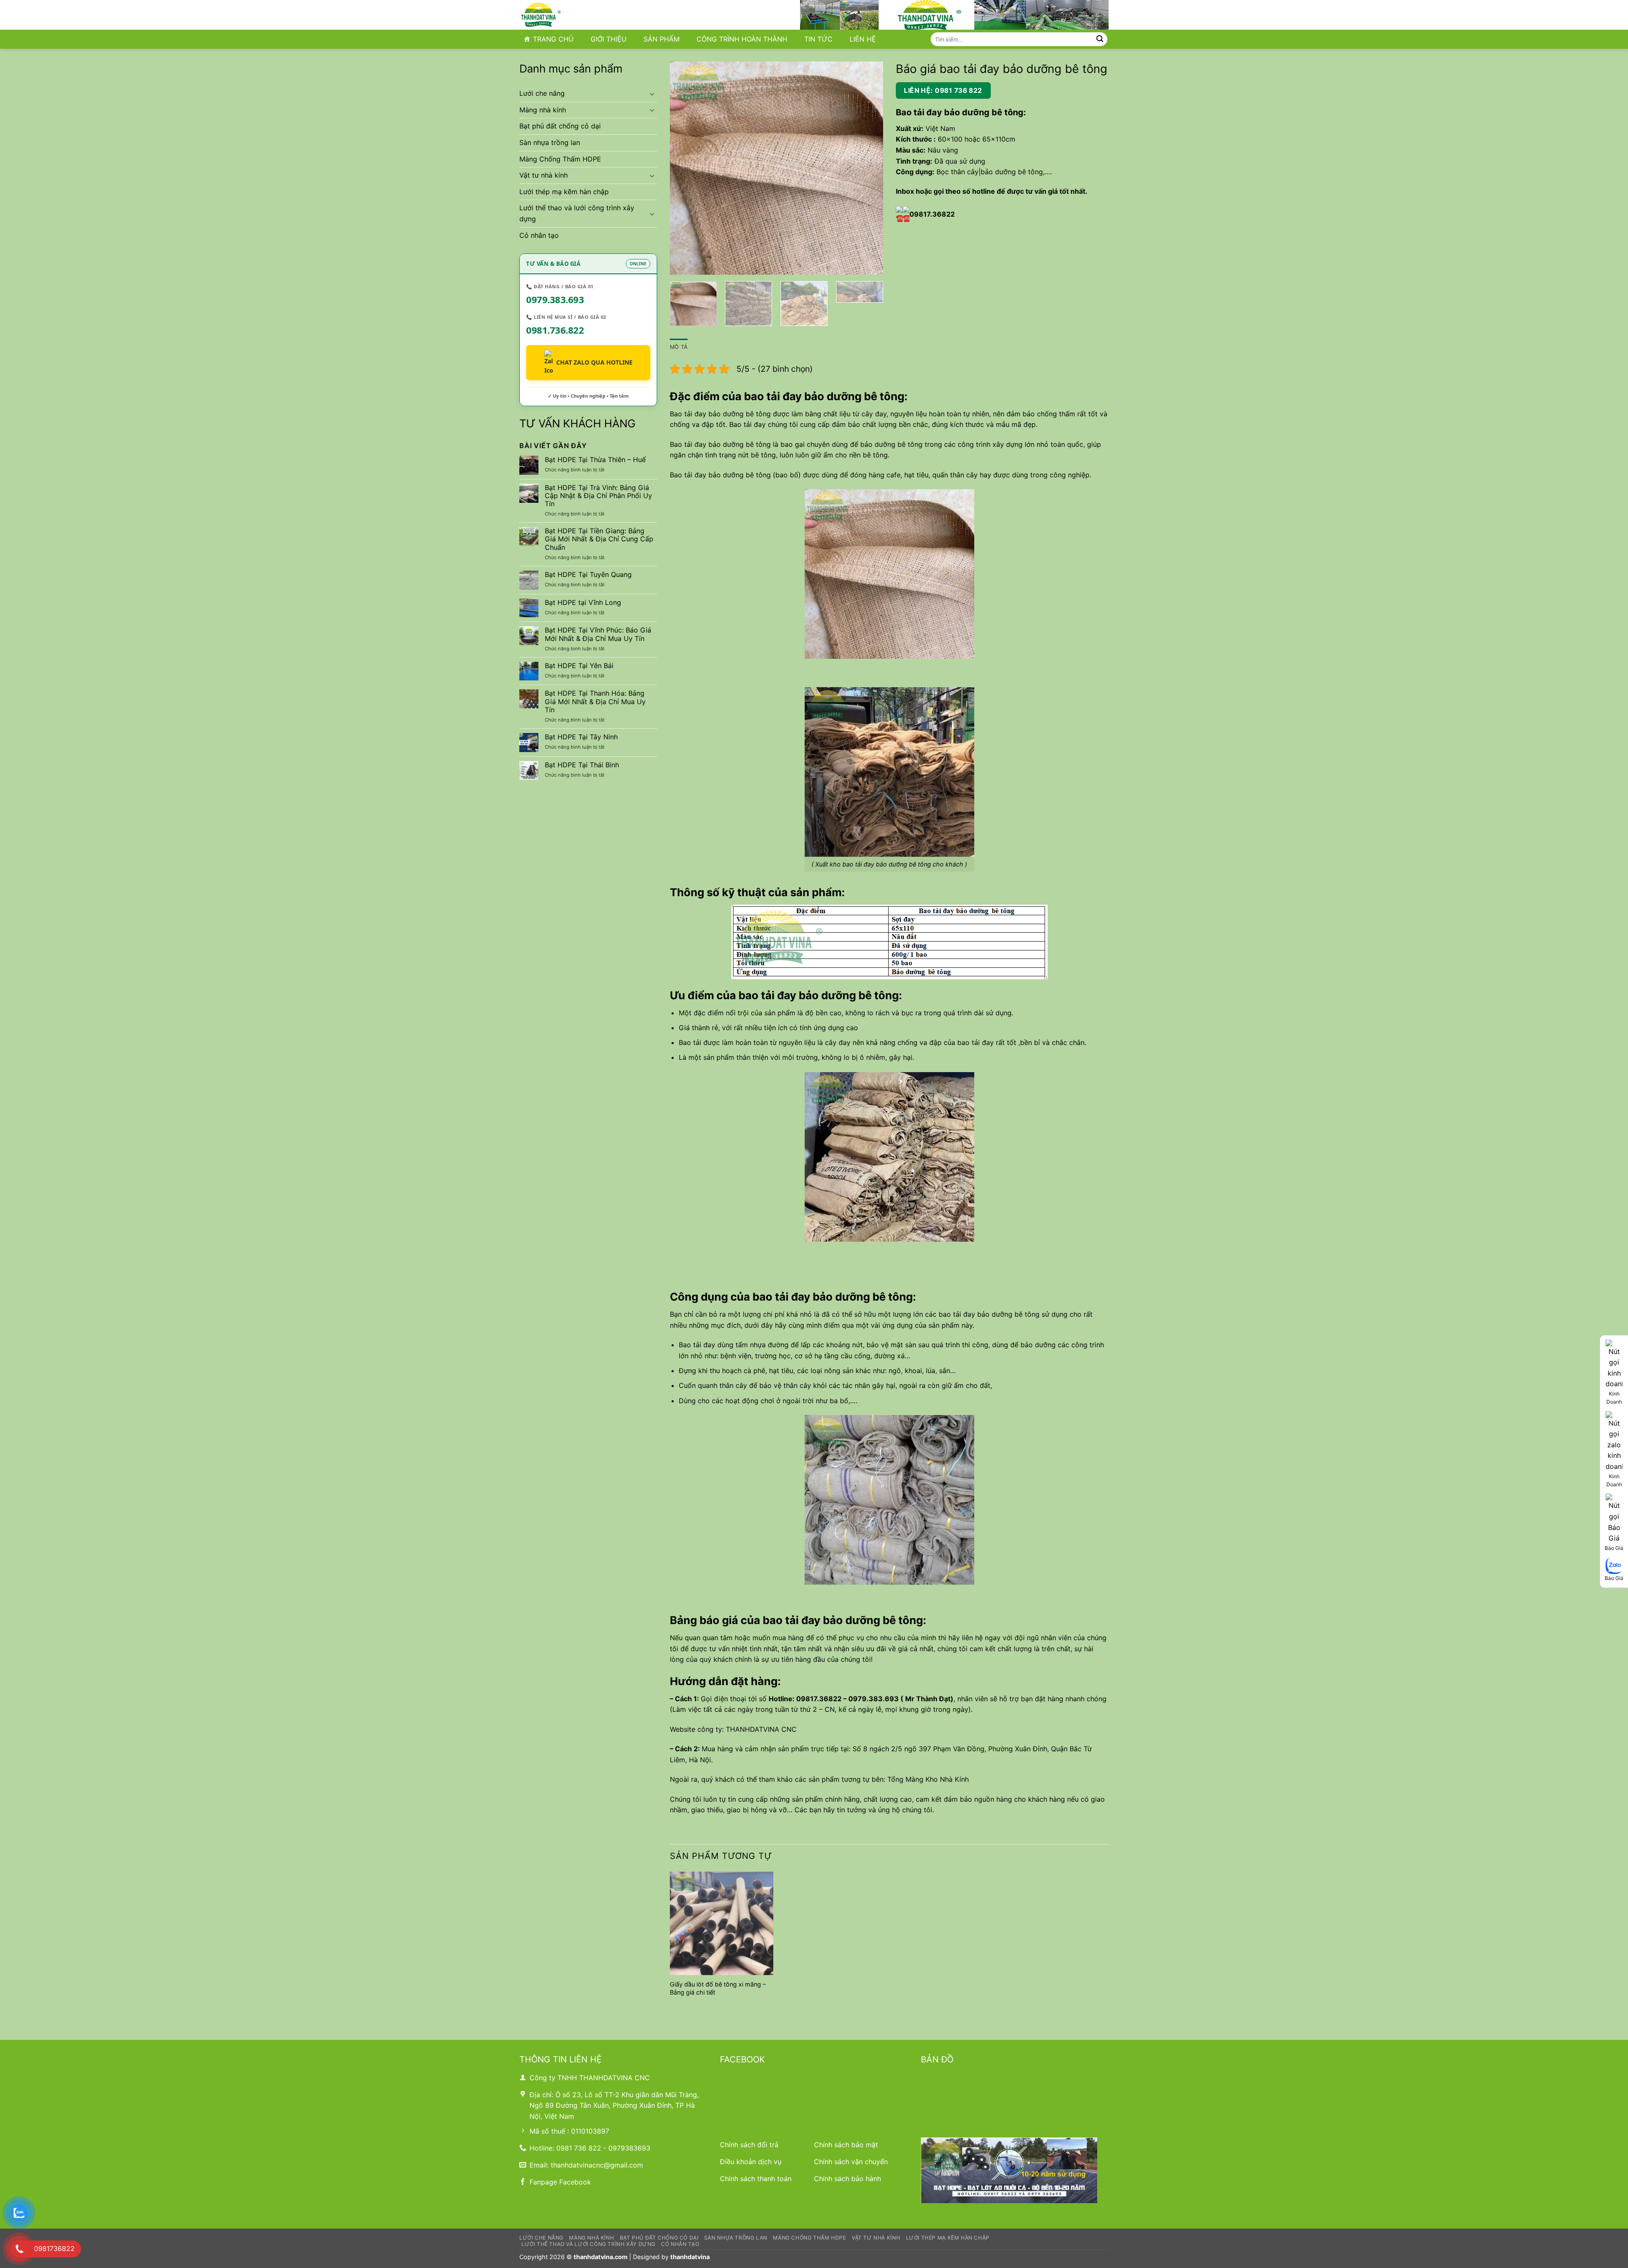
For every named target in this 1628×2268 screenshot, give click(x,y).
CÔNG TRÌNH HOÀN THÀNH (742, 39)
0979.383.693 (555, 299)
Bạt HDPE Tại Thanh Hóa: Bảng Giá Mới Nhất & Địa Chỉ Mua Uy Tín (595, 701)
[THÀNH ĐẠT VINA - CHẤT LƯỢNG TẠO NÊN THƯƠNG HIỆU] (561, 15)
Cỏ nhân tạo (539, 235)
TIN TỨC (818, 39)
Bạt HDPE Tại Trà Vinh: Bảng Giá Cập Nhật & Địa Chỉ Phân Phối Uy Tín (598, 496)
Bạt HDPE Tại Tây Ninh (581, 737)
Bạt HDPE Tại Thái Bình (582, 765)
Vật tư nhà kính (543, 175)
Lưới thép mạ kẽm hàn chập (564, 191)
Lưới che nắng (542, 93)
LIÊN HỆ (863, 39)
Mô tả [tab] (679, 347)
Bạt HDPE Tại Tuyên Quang (588, 575)
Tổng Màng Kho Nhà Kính (928, 1779)
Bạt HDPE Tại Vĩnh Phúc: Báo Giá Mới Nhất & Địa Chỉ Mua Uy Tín (598, 634)
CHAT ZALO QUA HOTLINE (594, 362)
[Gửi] (1100, 39)
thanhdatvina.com (600, 2256)
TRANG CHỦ (553, 39)
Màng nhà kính (542, 110)
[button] (681, 264)
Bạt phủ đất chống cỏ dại (560, 126)
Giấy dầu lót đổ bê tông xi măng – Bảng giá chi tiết (718, 1988)
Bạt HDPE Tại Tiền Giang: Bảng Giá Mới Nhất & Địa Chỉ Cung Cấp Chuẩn (599, 539)
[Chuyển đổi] (652, 94)
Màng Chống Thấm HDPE (560, 159)
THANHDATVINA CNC (761, 1729)
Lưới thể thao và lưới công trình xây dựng (576, 213)
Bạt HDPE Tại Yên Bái (579, 666)
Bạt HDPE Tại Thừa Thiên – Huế (595, 460)
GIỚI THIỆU (609, 39)
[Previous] (684, 168)
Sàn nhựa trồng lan (549, 142)
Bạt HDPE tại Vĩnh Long (583, 603)
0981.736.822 (555, 329)
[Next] (867, 168)
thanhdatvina (690, 2256)
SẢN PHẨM (662, 39)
^^^^^^^^
Instructions to follow: Search the records for the string "Nhất", and copy every line that holds it.

Response:
Bạt HDPE Tại Thanh Hóa: Bảng Giá Mới Nhất & Địa Chỉ Mua Uy Tín (595, 701)
Bạt HDPE Tại Vĩnh Phúc: Báo Giá Mới Nhất & Địa Chỉ Mua Uy Tín (598, 634)
Bạt HDPE Tại Tiền Giang: Bảng Giá Mới Nhất & Địa Chỉ Cung Cấp Chuẩn (599, 539)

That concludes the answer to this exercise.